Max and Bernard Gutmann


Our exhibit includes a photograph of Max (age 12) and his brother Bernie (age 14) with a pair of oxen, plowing the family fields in prewar Germany. The Gutmanns raised cattle and grew hay, grain, fruit and potatoes. Bernard Gutmann emigrated to the United States in the spring of 1937, sponsored by a great uncle in Cincinnati. Max, his sister Ilse and their parents were still in Germany at the time of Kristallnacht. At the end of 1938, when violent persecution of Jews had begun, the family was forced to sell their farm for 15,000 German marks and then was taxed 14,000 marks for the transaction. Max’s father was arrested on Kristallnacht and spent a few months in Dachau. Max and his parents went to Shanghai, China in 1939 after the father’s release from Dachau. Ilse was sent to England via the Kindertransport. Max served three years in U.S. Army Intelligence and came to Dayton in 1948. He went into the retail business and eventually became CEO of the Elder-Beerman Stores Corporation. Bernie served in Patton’s Third Army on the European front during the Normandy campaign and later became prominent in the shoe industry. The two brothers and their wives still live in Dayton.

The Kindertransport helped trainloads of Jewish children from Germany, Austria and Czechoslovakia reach the safety of Great Britain where they were taken into English homes.
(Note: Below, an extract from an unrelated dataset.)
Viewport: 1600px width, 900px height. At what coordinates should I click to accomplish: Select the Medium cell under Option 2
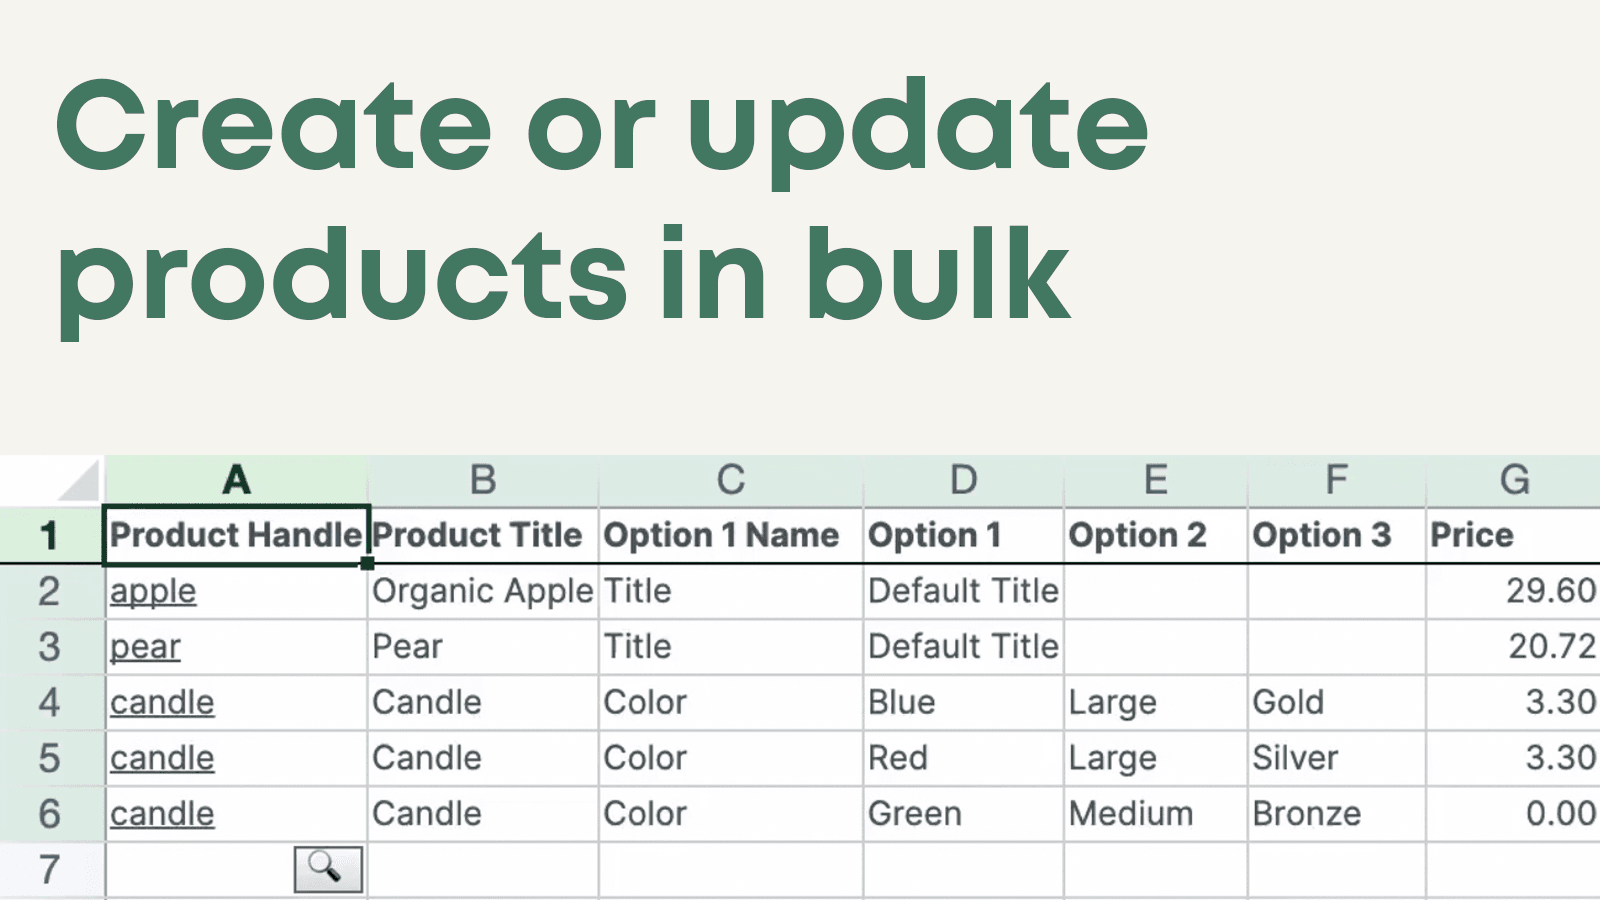click(1155, 813)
About 10,000 children, all forced to leave their parents and families behind, escaped Nazi-controlled territory between November 1938 and September 1939 when war broke out in Europe. Noel Baker, English House of Commons Labor Party member, made an impassioned plea for the rescue of Jewish children in German-occupied lands. It sparked a speedy collection of money by British Jews, with help from church groups, especially the Quakers and Methodists. The Kindertransport was one of the largest children’s rescue efforts in history. However, another million and a half Jewish children did not survive the Holocaust.

Many of the Jews who escaped the Nazi terror ended up emigrating to the United States. Some came here in a very roundabout way: sometimes across Siberia to China or Japan, sometimes via South America or Africa.